I threw my head back and laughed. “Takes one to know one. Isn’t that what they say?”

“Hey, I never claimed to be anything but. So,” she replied easing herself up off the blanket, “what about you? After your, um,
ordeal
, are you going to take any of those offers to hit the talk show circuit?”

I faked a stretch and stood up as well and chunked my apple core over the cliff to the waters below. “You know how much I hate those kinds of shows. No way. I have, however, been giving serious consideration to taking up the offer to write a book about it. Three publishers have contacted me already.”

Shawna’s eyes widened with shock, the black storm clouds that were moving in paled in comparison to the anger swirling behind her eyes.

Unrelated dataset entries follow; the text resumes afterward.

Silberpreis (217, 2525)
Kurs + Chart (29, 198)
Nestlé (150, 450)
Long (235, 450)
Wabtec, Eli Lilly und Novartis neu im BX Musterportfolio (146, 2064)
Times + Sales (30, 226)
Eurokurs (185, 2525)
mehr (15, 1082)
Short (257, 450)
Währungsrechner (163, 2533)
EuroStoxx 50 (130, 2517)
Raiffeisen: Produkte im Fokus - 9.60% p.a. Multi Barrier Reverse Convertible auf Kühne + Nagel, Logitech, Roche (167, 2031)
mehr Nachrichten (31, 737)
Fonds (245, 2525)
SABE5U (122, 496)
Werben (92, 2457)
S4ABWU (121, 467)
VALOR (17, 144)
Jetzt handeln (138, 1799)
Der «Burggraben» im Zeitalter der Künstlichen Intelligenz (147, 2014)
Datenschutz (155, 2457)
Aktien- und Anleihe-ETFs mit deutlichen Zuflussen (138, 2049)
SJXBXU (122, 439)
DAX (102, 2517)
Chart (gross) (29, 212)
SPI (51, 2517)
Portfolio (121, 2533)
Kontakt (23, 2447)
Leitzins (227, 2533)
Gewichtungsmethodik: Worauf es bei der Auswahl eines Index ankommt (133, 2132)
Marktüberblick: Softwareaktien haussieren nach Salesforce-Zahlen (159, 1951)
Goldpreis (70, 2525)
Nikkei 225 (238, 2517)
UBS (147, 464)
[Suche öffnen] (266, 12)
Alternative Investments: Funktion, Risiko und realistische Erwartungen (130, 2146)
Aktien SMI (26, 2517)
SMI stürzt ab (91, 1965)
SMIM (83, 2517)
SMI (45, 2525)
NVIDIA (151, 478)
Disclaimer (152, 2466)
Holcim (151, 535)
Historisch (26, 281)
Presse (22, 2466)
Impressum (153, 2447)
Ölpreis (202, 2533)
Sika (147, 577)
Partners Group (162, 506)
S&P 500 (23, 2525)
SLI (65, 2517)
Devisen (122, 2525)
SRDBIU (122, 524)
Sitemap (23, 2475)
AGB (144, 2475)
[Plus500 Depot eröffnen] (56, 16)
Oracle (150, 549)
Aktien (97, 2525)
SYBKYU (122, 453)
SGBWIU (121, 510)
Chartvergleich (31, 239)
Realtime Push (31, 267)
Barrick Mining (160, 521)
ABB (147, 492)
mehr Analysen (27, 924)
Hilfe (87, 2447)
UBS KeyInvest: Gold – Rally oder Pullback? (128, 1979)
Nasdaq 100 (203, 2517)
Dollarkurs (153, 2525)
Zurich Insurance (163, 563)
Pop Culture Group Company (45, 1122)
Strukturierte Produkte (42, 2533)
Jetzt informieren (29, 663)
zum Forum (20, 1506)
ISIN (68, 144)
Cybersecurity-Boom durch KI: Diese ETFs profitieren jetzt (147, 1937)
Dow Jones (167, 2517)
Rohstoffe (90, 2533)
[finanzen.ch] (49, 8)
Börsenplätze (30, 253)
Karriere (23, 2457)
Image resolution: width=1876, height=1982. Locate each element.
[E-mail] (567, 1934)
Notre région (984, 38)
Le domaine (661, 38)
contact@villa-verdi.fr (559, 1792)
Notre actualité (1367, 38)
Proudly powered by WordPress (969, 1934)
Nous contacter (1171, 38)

“Are you serious? A book?”

“Yeah. The only problem with that option is writing that last chapter,” I said, casually walking over to my backpack.

“Why is that?” Shawna replied, her voice shaky.

I reached inside my bag and pulled out the knife I bought at the gift shop the day before and turned and faced my former best friend.

“Because it hasn’t happened yet.”

Shawna’s reaction was immediate. She took three halting steps back from me, her eyes wide with fear. It was the first time in my life that someone had actually cringed with fear at my presence, and it was rather intoxicating. She was only inches away from the huge rock that jutted out over the cliff.